While supplements may play a role in supporting your immune function, they will be of limited value if you are not already doing everything you can to maximise the nutrient-richness of the food you eat.  

Meal ideas that optimise immune-supporting nutrients

Stracciatella recipe
Serves 4-6

1 ltr vegetable or bone stock
2 bunches of spinach (or other green leafy vegetables) 2 cloves garlic
1 tablespoon olive, coconut oil or butter
3 eggs
Sprinkling of Parmesan cheese
1 can cannellini beans
Pinch salt
Pinch pepper

In a large stockpot, bring the vegetable or chicken stock to a boil.

Clean, de-stem, and chop the green leafy vegetables of your choice. Peel two cloves of garlic. Drain and rinse the cannellini beans. 

Add two tablespoons of oil or butter to a large pan, place the whole garlic cloves in the pan, and heat for several minutes to infuse the oil. When the garlic has browned, remove and discard the garlic. Add the green vegetables to the pan, stir to combine it with the oil, and heat, covered, for 3 minutes.

When the stock has come to a boil, add the vegetables and cook for two minutes at a steady simmer.

In a liquid measuring cup or small bowl, beat 3 eggs with a fork. Grate the cheese and add to the beaten eggs. Temper the eggs by drizzling a small amount of the hot stock into the eggs while beating.

With a spoon, rapidly mix the soup broth to create a “whirl- pool” and slowly pour the egg mixture into the soup (don’t stop stirring). The eggs should immediately form into “rags”. 

Tip: Make sure that that stock is at a steady simmer before you add the eggs; if the stock is not hot enough, the eggs may incorporate into the broth instead of forming ‘rags’. 


Runny fried egg, spinach and mushroom breakfast
This breakfast combines some of the most of nutrient-dense ingredients into a versatile meal that will align with just about any goal. Mushrooms provide B5 and copper.  The spinach provides vitamins A and K, and the egg contains protein and choline.

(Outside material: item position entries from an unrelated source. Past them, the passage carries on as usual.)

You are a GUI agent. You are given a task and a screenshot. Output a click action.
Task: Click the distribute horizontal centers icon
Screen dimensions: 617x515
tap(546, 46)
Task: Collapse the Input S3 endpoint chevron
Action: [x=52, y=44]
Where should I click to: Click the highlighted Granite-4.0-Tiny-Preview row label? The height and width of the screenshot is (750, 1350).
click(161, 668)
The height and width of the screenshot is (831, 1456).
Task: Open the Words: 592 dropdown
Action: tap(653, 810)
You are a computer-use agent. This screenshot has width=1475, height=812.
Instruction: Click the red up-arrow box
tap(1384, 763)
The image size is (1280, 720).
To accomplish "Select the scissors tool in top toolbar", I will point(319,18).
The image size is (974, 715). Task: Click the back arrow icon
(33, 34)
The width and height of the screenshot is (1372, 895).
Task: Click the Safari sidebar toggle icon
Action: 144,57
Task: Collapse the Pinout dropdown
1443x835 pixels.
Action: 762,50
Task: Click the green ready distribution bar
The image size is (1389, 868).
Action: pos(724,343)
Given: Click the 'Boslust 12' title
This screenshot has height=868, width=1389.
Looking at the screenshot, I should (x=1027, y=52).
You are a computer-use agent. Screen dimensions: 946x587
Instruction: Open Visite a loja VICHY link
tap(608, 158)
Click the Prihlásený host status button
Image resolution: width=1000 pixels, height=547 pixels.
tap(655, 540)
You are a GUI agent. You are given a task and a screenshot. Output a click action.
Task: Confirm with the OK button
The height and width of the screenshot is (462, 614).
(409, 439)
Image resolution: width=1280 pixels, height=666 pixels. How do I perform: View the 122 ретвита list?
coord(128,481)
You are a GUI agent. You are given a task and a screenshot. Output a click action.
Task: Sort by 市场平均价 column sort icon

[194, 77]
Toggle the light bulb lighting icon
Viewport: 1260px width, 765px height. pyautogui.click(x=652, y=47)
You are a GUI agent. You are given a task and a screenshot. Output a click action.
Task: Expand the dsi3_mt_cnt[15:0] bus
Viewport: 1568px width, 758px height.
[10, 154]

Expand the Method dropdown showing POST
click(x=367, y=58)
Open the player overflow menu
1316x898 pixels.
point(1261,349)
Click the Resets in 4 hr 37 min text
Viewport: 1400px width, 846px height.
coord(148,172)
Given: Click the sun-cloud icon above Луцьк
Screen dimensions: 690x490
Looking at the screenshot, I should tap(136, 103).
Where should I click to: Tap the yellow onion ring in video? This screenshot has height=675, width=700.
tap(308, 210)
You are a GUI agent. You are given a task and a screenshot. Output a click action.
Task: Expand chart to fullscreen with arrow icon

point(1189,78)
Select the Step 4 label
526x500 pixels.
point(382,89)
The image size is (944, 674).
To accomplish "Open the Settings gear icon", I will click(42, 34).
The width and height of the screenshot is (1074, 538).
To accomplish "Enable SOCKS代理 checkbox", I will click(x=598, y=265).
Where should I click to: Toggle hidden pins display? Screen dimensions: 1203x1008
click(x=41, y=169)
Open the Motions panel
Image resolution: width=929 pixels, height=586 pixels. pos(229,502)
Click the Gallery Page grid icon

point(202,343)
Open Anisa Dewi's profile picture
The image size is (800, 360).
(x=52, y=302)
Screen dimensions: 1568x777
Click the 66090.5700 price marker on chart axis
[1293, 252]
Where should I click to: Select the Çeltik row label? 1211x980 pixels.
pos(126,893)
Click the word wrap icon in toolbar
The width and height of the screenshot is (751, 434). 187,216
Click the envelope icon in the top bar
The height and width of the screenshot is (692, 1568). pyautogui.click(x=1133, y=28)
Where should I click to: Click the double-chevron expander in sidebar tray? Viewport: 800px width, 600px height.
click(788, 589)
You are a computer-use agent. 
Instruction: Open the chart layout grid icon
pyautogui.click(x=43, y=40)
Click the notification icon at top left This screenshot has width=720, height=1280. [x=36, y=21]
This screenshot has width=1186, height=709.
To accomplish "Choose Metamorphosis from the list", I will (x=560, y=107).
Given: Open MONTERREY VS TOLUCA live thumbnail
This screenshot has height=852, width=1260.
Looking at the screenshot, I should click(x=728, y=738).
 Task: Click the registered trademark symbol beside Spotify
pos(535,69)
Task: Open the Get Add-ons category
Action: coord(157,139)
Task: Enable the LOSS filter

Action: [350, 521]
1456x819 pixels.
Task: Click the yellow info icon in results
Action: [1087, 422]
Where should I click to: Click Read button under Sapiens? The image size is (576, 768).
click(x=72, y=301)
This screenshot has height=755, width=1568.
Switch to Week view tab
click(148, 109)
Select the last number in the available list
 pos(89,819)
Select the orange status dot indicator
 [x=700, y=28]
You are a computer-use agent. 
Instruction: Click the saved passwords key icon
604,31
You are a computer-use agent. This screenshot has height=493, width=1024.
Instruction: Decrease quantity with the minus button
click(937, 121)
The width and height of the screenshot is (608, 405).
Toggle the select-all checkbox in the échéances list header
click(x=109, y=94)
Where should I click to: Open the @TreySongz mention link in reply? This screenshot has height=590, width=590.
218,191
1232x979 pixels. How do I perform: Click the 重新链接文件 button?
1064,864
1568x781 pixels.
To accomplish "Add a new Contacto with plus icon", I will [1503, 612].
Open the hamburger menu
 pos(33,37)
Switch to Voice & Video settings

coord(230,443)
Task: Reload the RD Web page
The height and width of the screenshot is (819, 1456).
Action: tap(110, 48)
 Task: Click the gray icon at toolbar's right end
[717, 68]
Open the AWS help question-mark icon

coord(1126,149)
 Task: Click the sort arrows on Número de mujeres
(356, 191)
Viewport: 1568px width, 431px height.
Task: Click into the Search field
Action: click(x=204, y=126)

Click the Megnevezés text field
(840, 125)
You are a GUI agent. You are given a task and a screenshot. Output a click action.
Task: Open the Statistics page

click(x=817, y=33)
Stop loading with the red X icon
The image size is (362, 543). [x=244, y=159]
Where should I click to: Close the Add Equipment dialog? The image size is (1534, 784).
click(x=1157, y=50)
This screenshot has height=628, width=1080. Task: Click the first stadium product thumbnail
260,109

Salmon, chicory, sauerkraut and greens
This provides a broad spectrum of micronutrients for a very high level of nutrient density. The salmon provides  protein and omega 3, vitamins B3, B5, B6, B12, phosphorus, potassium and selenium.  The greens supply folate, vitamin A and vitamin K while the sauerkraut adds some vitamin C and prebiotics.